The butcher shop, located in Havana’s Vedado district, preserves some of the design features that were once common throughout the Cuban capital. White tiles on the walls, a wide counter and a metal gate at the entrance that allowed passers-by to see the entire interior even when the store is closed to the public. The original setup also included large refrigerators and a huge cash register that delighted children with various metallic noises whenever it was opened or closed. Of that style, only a few shreds, and the memories of its oldest customers, remain.
“Marquito had a big block of wood over there where he cut the largest pieces,” says an elderly man pointing towards a corner. He is talking about the butcher who ran the business for decades. “He hung shanks and loins from hooks on that tube. Over there he laid out the different kinds of fresh and cured sausages.”
It is difficult to imagine the details he describes in light of the sorry state of Cuban retail today. “My mother didn’t like to buy ground meat because she said it was food for poor people.
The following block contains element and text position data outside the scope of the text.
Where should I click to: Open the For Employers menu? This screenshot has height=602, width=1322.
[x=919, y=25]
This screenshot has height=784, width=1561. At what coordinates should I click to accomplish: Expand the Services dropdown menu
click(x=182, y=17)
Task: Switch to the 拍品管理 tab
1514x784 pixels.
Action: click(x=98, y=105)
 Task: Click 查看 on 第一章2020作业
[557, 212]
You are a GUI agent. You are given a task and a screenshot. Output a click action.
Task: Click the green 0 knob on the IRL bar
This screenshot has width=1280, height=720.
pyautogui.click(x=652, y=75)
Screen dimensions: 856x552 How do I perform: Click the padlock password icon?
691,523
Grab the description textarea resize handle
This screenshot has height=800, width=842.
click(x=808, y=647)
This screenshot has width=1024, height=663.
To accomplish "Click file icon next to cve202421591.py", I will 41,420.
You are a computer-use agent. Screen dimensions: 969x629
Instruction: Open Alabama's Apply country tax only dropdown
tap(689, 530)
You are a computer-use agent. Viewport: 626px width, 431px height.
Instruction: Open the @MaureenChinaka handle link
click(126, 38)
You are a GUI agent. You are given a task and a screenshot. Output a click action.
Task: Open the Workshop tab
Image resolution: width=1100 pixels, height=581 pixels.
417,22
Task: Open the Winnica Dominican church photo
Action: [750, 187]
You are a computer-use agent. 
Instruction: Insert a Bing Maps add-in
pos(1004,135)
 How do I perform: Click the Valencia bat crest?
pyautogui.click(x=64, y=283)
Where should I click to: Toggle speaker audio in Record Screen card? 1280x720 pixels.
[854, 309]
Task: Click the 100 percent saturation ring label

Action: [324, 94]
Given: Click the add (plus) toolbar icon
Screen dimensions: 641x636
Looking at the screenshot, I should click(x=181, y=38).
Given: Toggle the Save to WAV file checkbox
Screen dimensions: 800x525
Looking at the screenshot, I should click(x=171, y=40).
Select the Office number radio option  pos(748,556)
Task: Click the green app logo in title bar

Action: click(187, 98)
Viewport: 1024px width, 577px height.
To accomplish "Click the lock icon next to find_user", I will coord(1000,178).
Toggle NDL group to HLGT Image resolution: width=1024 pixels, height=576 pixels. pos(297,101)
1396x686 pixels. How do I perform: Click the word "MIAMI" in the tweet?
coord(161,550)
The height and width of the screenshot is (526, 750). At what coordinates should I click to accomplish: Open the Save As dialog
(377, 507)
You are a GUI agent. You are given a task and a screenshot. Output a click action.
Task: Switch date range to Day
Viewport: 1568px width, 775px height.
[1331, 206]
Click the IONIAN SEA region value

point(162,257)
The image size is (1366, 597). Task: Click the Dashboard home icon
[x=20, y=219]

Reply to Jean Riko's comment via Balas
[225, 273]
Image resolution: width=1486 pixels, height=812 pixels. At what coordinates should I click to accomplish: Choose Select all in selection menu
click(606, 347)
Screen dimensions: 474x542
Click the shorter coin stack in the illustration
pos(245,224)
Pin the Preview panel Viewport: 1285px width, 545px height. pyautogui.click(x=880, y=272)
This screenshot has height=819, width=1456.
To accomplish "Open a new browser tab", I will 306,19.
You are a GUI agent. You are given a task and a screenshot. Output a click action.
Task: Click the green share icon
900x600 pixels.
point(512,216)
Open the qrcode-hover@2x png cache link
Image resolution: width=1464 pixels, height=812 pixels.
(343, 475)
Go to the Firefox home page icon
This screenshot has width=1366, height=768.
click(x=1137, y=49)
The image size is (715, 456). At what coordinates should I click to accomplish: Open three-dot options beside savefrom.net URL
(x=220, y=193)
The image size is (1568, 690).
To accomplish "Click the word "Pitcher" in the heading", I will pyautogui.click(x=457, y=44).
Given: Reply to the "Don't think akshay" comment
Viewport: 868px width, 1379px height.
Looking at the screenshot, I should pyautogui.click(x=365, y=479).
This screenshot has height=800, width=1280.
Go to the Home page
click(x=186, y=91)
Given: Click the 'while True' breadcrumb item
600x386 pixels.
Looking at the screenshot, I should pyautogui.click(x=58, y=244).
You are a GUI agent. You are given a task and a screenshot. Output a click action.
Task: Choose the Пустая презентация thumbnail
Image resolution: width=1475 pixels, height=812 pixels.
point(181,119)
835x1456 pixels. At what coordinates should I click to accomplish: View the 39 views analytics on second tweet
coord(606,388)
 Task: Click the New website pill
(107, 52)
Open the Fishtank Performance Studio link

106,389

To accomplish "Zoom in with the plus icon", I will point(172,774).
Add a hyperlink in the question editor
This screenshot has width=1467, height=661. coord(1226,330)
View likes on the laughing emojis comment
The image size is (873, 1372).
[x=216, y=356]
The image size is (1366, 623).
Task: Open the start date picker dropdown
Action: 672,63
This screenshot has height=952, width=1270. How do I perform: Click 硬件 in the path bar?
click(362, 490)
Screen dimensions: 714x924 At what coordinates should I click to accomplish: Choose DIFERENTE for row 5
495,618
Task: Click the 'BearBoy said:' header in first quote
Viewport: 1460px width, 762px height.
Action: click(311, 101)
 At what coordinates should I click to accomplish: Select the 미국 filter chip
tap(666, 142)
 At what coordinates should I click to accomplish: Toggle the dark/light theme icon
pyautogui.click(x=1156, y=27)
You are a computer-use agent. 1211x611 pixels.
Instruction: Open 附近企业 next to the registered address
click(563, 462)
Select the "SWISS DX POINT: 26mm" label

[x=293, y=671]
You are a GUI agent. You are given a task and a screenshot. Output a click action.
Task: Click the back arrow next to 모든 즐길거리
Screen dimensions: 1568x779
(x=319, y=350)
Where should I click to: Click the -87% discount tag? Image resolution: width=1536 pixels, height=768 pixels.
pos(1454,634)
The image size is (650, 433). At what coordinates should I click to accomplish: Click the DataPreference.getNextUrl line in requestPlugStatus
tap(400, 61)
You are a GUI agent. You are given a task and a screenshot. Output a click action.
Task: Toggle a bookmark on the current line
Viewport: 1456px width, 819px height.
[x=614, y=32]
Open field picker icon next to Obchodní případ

If she knew how things are now, she would roll over in her grave,” he says.
Where once freshly cut steaks were placed to be weighed before being wrapped in paper and handed to the customer, there now stands a faded portrait of Che Guevara. Next to it is a tiny Cuba flag, its white stripes already gray from the soot coming in off the street, its star covered in fly droppings. The current butcher and his friend sit in a couple of nearby chairs when there is nothing for sale in the store, which these days is most of the time.
The cat that once lived here left in search of a place that would provide it with more opportunities to find something to eat. “He had to work harder than a mouse in a hardware store,” notes another customer waiting in line. “When I was a child, my grandmother would take me shopping. Back then you could choose between prime beef or skirt steak,” she recalls. “In my house we really liked beef jerky and we would get it here,” she says licking her chops.
A few hours later, the line has disappeared. The dwindling supply of mortadella, which is reserved for the chronically ill and young children, is running out. The butcher again lowers the metal grate and adjusts the “broken fridge” sign, though it hardly matters anymore because there is not a gram of meat left anywhere. The chalkboard listing the items for sale is completely blank.